Like other CSS methodologies, AM makes some suggestions about logical groupings for your styling code. These are Modules, Variations & Traits.

Modules

Modules are similar to both Blocks and Elements in BEM, and can initially be considered a direct replacement for HTML classes. Modules are described by HTML attributes.

Variations

Similar to the Modifier of BEM, Variations are represented by the value of the attribute, and extend or override the base Module's styles.

Traits

A collection of single-purpose values, grouped into a namespace by the attribute. For example, a collection of typographical styles might be grouped into a type trait. This is similar to SuitCSS' utils project.

HTML Syntax

The Prefix

All AM attributes must be prefixed in order to avoid clashing with in-built HTML attributes. For the remainder of this document, the prefix am- will be used, but any short string would be appropriate. If the prefix begins with data-, all AM attributes will be valid HTML attributes. Here is an example of AM markup in HTML:

<tag am-traitName="one two mobile:three">
<tag am-BlockName>
<tag am-BlockName-ChildElement>
<tag am-BlockName="variant">

Attributes

The syntax for attributes follows a similar concept to Suit & BEM, with lower-camel-case names for Traits and upper-camel-case (or Pascal case) for Modules, joined by a hyphen to represent parent-child relationships.

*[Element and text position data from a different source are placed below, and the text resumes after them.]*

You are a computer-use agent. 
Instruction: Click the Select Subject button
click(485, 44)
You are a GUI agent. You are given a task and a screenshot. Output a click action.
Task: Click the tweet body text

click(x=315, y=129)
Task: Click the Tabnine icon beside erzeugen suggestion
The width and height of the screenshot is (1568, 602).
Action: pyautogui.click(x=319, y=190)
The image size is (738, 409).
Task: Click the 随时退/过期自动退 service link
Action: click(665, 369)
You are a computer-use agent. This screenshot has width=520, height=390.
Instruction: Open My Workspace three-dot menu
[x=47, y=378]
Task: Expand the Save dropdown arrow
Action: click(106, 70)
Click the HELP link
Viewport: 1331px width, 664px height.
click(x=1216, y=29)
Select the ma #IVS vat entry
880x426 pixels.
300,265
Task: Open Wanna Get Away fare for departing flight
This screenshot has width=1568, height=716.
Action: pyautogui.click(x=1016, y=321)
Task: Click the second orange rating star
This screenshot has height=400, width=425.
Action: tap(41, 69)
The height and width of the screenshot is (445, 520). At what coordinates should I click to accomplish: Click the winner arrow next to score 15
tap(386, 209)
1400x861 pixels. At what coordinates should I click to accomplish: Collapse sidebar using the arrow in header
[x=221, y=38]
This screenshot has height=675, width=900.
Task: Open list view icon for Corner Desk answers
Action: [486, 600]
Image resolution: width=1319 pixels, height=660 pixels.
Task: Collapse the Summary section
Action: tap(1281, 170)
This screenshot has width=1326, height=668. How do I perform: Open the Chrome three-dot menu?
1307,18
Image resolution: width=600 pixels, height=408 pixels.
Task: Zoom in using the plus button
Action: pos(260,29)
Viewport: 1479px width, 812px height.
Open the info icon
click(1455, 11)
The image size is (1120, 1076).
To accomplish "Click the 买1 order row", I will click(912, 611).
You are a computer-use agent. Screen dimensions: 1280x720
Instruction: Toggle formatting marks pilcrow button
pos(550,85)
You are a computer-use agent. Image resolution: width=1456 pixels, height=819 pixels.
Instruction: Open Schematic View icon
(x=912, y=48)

Note: HTML attribute names are not case sensitive, so capitalisation is purely for readability of the HTML markup.

Values

Values are space-separated, like classes, but have a wider range of permitted characters. This is one area where AM provides you extra flexibility, so feel free to experiment.

CSS Syntax

Attribute-value pairs are always styled using the space-separated attribute selector, ~=. This gives precisely the same behaviour as using classes, but each attribute effectively declares its own namespace, affording greater flexibility & isolation in grouping your styles. Here is an example of AM syntax in CSS.

[am-traitName~="value"] { /* styles */ }
[am-traitName~="two"] { /* styles */ }
[am-traitName~="three"], .breakpoint-mobile [am-traitName~="mobile:three"] { /* styles */ }

[am-BlockName] {
  /* Block Styles */
}
[am-BlockName~="modifier"] {
  /* Variant Styles */
}

[am-BlockName-ChildElement] {
  /* Child Block Styles */
}

Note the use of the base attribute selector for styling - these styles are shared by all tags that include the attribute. This is an ideal behaviour for Modules & Variations, as a Variation cannot exist without a base Module styles to be based on. In contrast, a Trait usually doesn't define any styles at the base attribute, but provides a series of individual styles that can be mixed and matched.